Flap endonuclease 1 (FEN1) is a member of the nuclease family and is structurally conserved from bacteriophages to humans. This protein is involved in multiple DNA-processing pathways, including Okazaki fragment maturation, stalled replication-fork rescue, telomere maintenance, long-patch base-excision repair and apoptotic DNA fragmentation. FEN1 has three functional motifs that are responsible for its nuclease, PCNA-interaction and nuclear localization activities, respectively. It has been shown that the C-terminal nuclear localization sequence (NLS) facilitates nuclear localization of the enzyme during the S phase of the cell cycle and in response to DNA damage. To determine the structural basis of the recognition of FEN1 by the nuclear import receptor importin , the crystal structure of the complex of importin with a peptide corresponding to the FEN1 NLS was solved. Structural studies confirmed the binding of the FEN1 NLS as a classical bipartite NLS; however, in contrast to the previously proposed 354KRKX 8KKK 367 sequence, it is the 354KRX 10KKAK 369 sequence that binds to importin . This result explains the incomplete inhibition of localization that was observed on mutating residues 365KKK 367. Acidic and polar residues in the X 10 linker region close to the basic clusters play an important role in binding to importin . These results suggest that the basic residues in the N-terminal basic cluster of bipartite NLSs may play roles that are more critical than those of the many basic residues in the C - terminal basic cluster.

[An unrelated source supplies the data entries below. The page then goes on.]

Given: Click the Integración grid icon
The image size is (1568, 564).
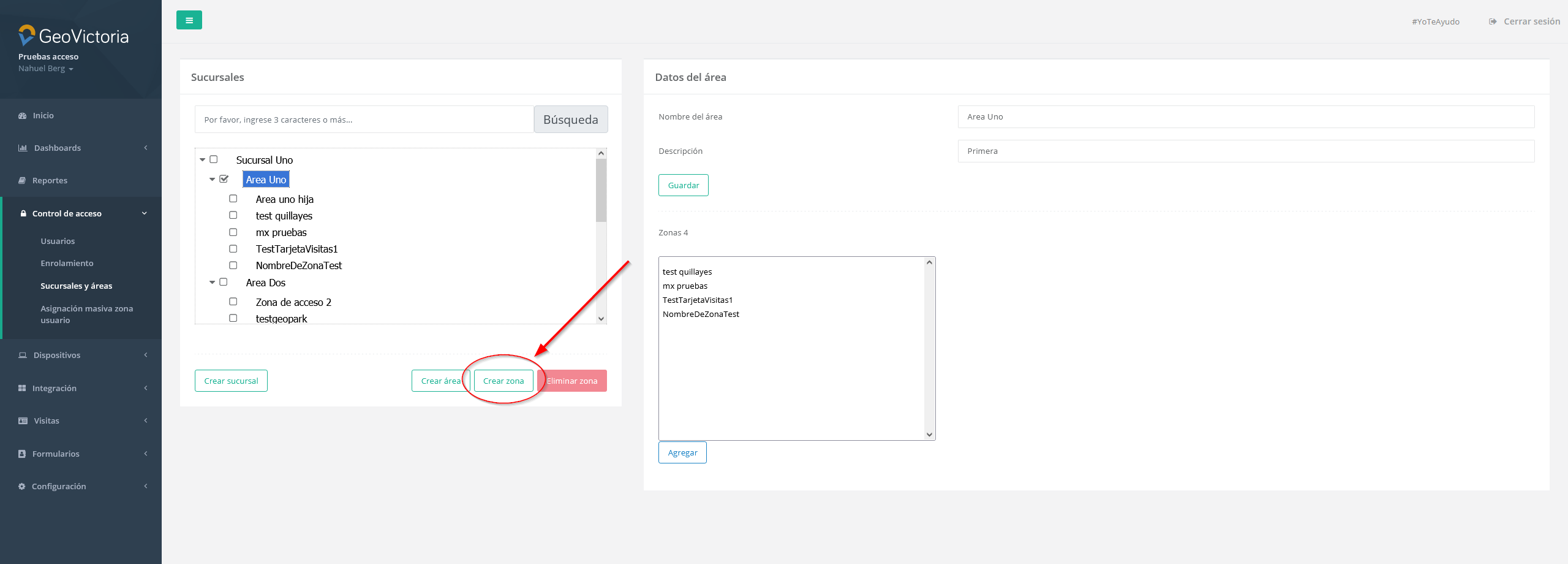Looking at the screenshot, I should [x=23, y=389].
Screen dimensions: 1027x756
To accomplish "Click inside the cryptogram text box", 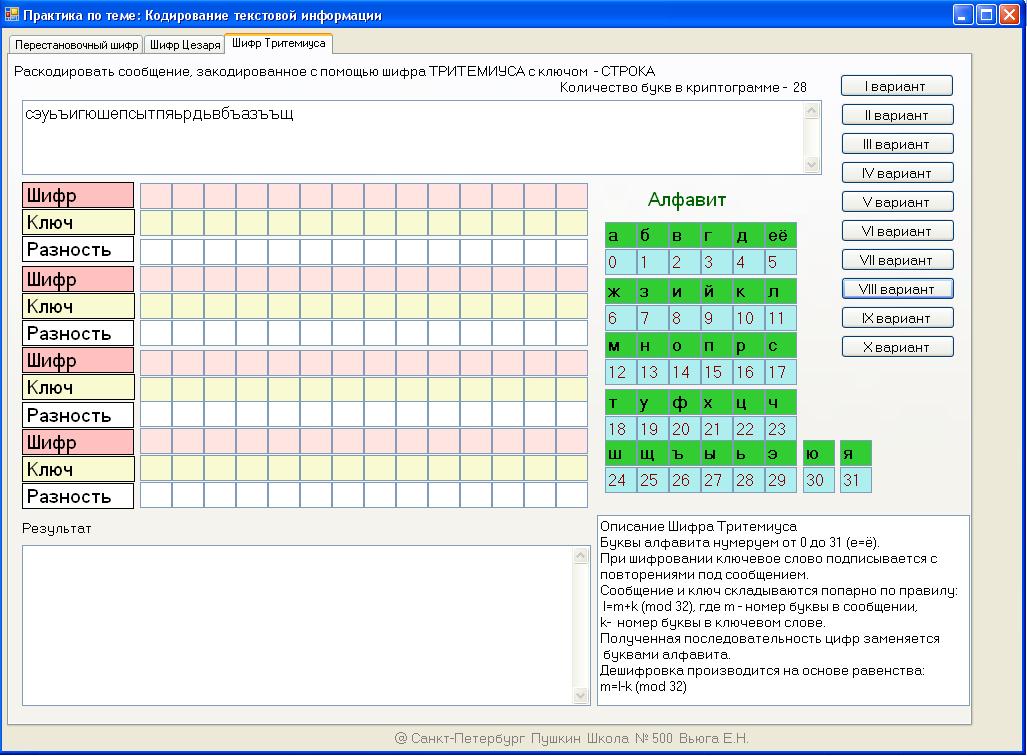I will click(x=412, y=137).
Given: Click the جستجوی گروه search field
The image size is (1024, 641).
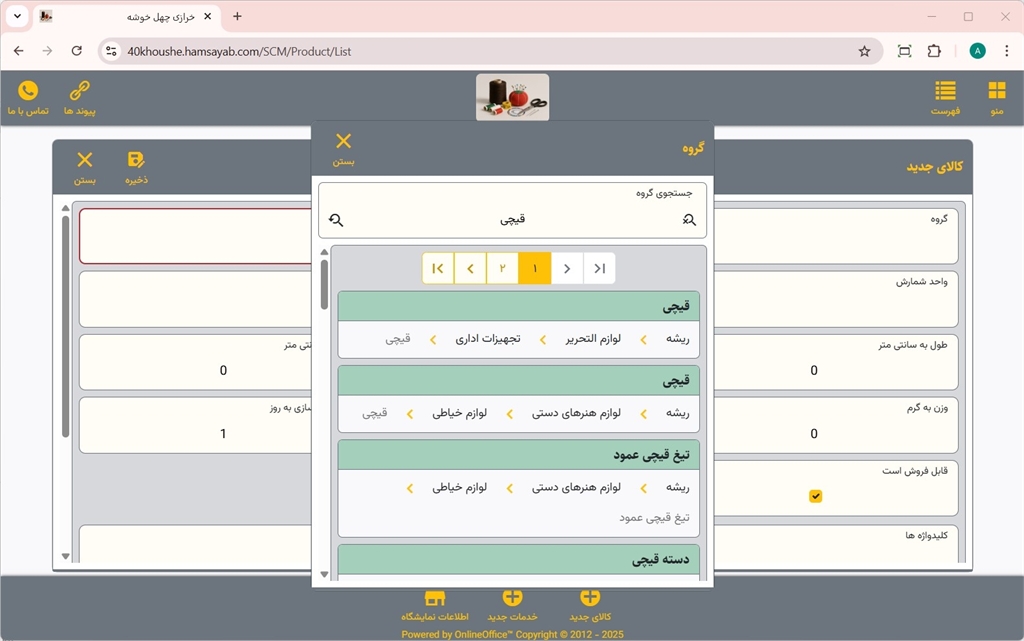Looking at the screenshot, I should pyautogui.click(x=512, y=219).
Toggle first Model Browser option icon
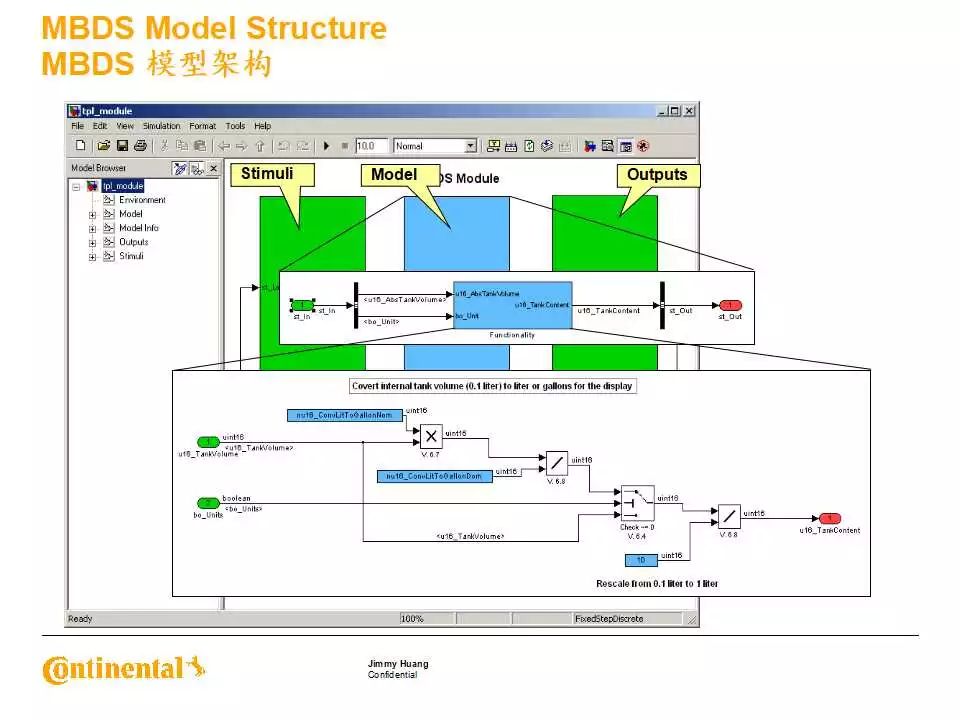Image resolution: width=960 pixels, height=720 pixels. [180, 169]

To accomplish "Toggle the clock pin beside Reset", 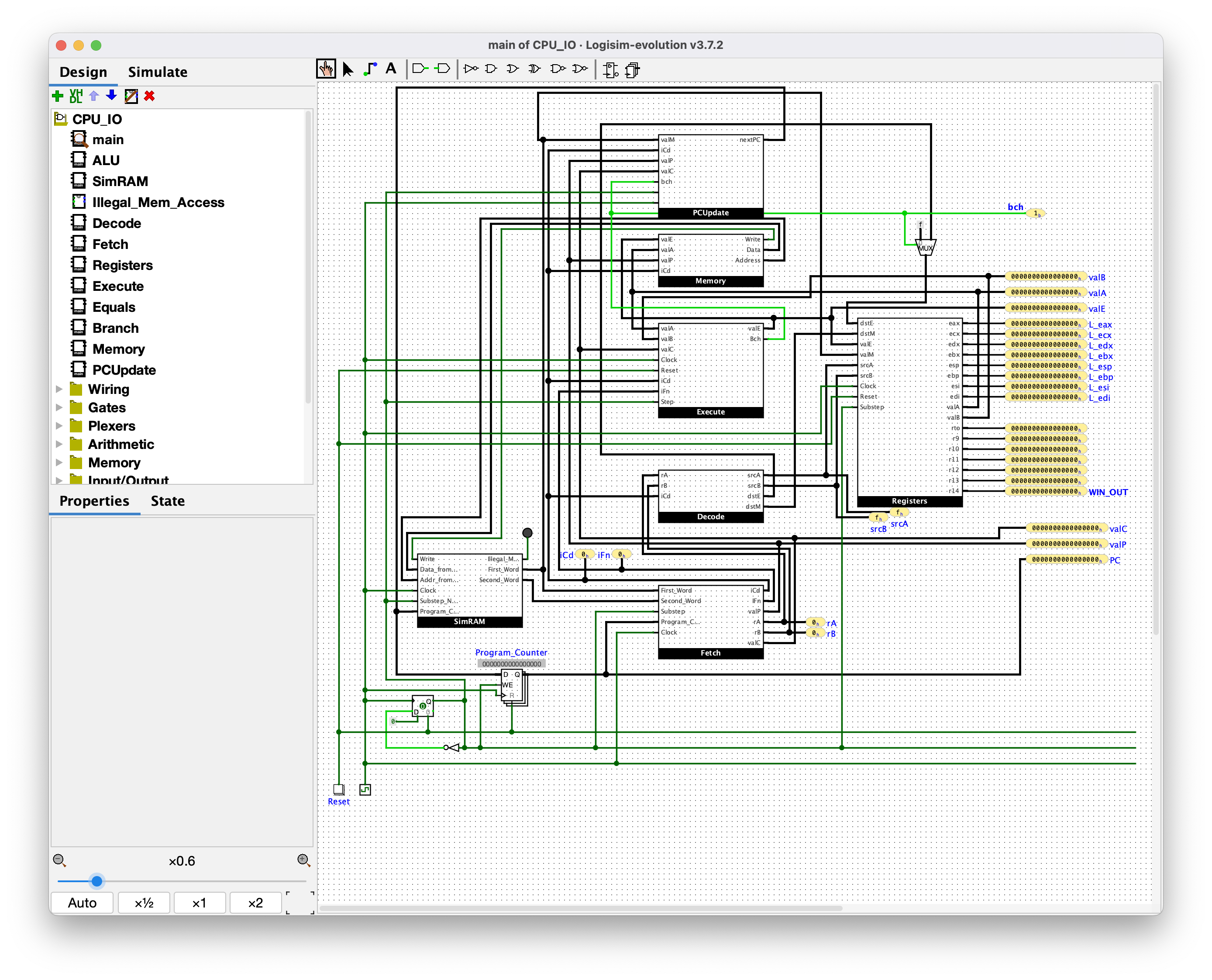I will point(365,789).
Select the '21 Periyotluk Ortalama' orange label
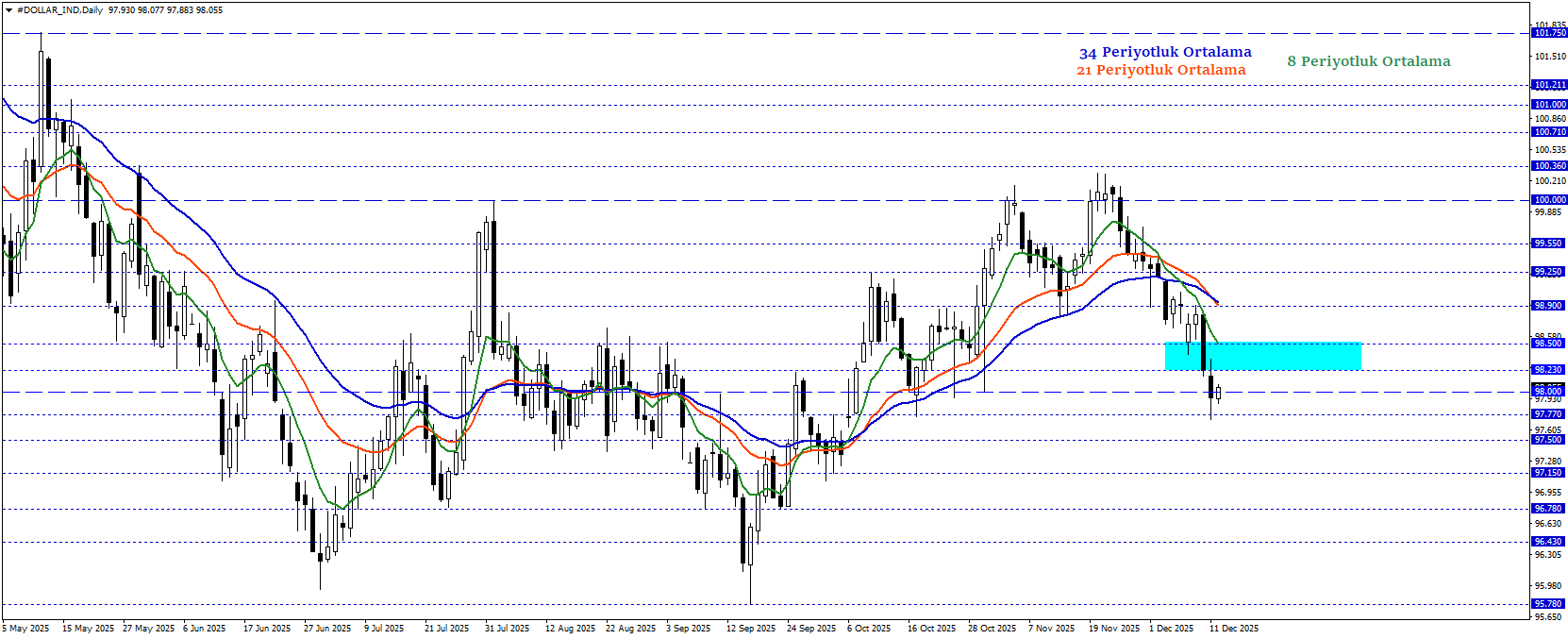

机译:皮瓣核酸内切酶1 (FEN1)的一员核酸酶家族和结构守恒的人类从噬菌体。参与多个dna的加工途径方面取得,包括冈崎片段成熟,停滞不前复制叉救援,端粒的维护,long-patch base-excision DNA修复和凋亡碎片。负责它的核酸酶,PCNA-interaction和核本地化分别活动。c端核本地化序列(NLS)促进核本地化酶在S期的细胞周期为了应对DNA损伤。结构性FEN1的识别的基础核进口受体importin,复杂的输入蛋白α的晶体结构肽FEN1 NLS对应解决了。FEN1 NLS的经典一式两份的NLS;然而,相比以前提出354 krkx 8三k党367年序列,是354年的期货交易所369 kkak importin结合序列。结果解释不完全抑制本地化是观察到的变异残留365三k党367。X 10链接器区域基本接近集群中扮演重要角色绑定importin。残留的氨基端基本集群一式两份的nls可能扮演角色比许多基本残留的关键C -末端基本集群。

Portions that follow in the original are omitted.